Erickson’s life story is remarkable. Long story short, he was stricken with polio at age 17. Told that he would never walk, he taught himself to walk again. Told that he was too disabled to work, he went to medical school  and became a psychiatrist, and later a psychologist. He trained himself to be acutely aware of changes in peoples’ posture, respiration, vocalizations, skin tone (blanching or flushing) and pupillary dilation. He learned to “read people” and their immediate responses to his therapeutic interventions, adjusting his techniques to the unique individual and situation.

Erickson recognized that trances occur naturally every day in all of our lives. (There are many kinds of trance states, including confusion, daydreaming, rumination and jealousy.) He learned to induce them in non-traditional ways and to utilize the power of the subconscious mind to focus on solutions to the presenting problem that brought the person to therapy. He could induce a trance with a handshake or a story. Sometimes he used a confusion technique, framing his words with a deliberate complexity that caused confusion. This put the listener off-guard and receptive to suggestions aimed at the subconscious.
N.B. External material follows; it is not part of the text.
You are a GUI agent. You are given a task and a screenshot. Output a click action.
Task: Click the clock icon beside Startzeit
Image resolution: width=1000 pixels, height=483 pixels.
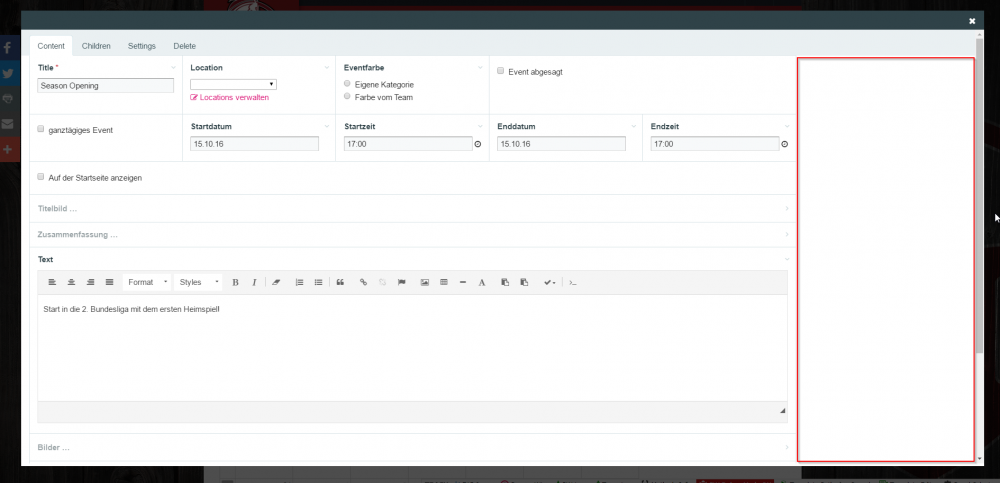point(477,144)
The immediate results of some of his interventions would appear miraculous to someone unaware of the techniques being employed.
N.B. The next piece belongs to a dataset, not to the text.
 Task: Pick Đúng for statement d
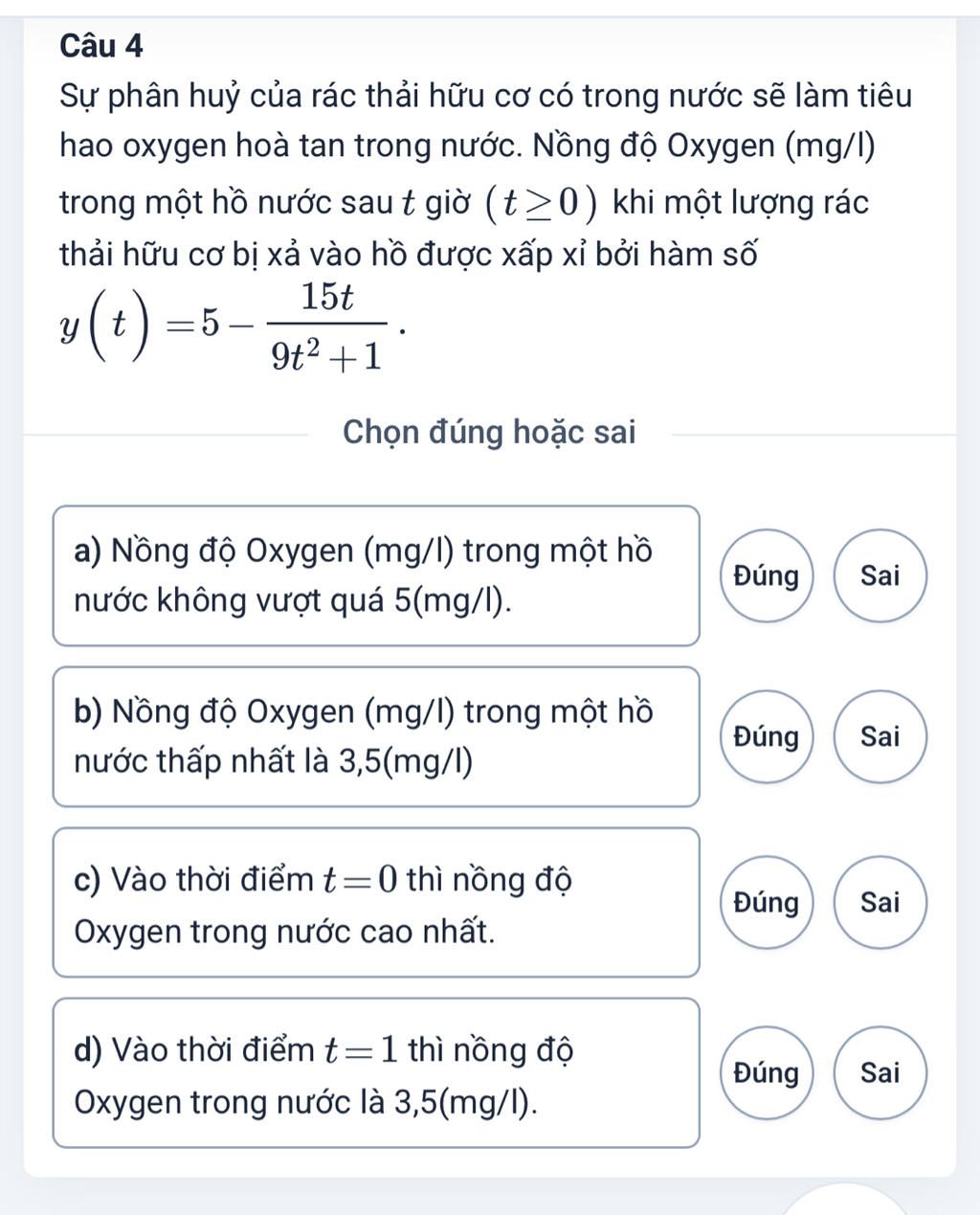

A well-told story can put listeners in a trance. Erickson was a master storyteller, as well as a master at crafting strategic metaphors that were aimed at the subconscious mind, pointing toward solutions. His verbal presentations – whether in conversation or telling a story – were often layered, talking about one thing on the surface, but using metaphors designed to become embedded at the subconscious level. Sometimes he’d prescribe specific activities related to the metaphors he employed, to amplify the embedding.

An example of this is a case history I remember reading, about a client who was an alcoholic. Erickson first asked questions until he felt he had a good understanding of the client’s life situation and his history of problem drinking. Then he gave a rambling discourse about cacti. “There are many varieties of cacti, but they all have one thing in common. They hardly ever need rain, because they have an amazing capacity to retain all the moisture they need. It’s like they’re never thirsty.” Having planted a strategic metaphor about thirst and resiliency, he then directed his client to take a hike on a specific nearby hiking trail (Erickson lived in Phoenix) the next day and study all of the different kinds of cacti. As I recall the case history, the client got and stayed sober after this strategic intervention. There are many such documented stories of Erickson’s successful brief therapies.
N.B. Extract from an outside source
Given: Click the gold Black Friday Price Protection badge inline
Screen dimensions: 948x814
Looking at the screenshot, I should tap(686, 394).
In his later life Erickson suffered from post-polio syndrome and lived with daily, severe pain, which he controlled using self-hypnosis. He knew first-hand how to harness the amazing powers of the subconscious mind, and taught many others how to do this. He frequently taught his clients self-hypnosis, for pain control as well a for anxiety and other psychopathologies. He was the founding president of the American Society for Clinical Hypnosis, and had a major influence on brief therapy, strategic therapy, family systems therapy, and Neuro-Linguistic Programming (NLP).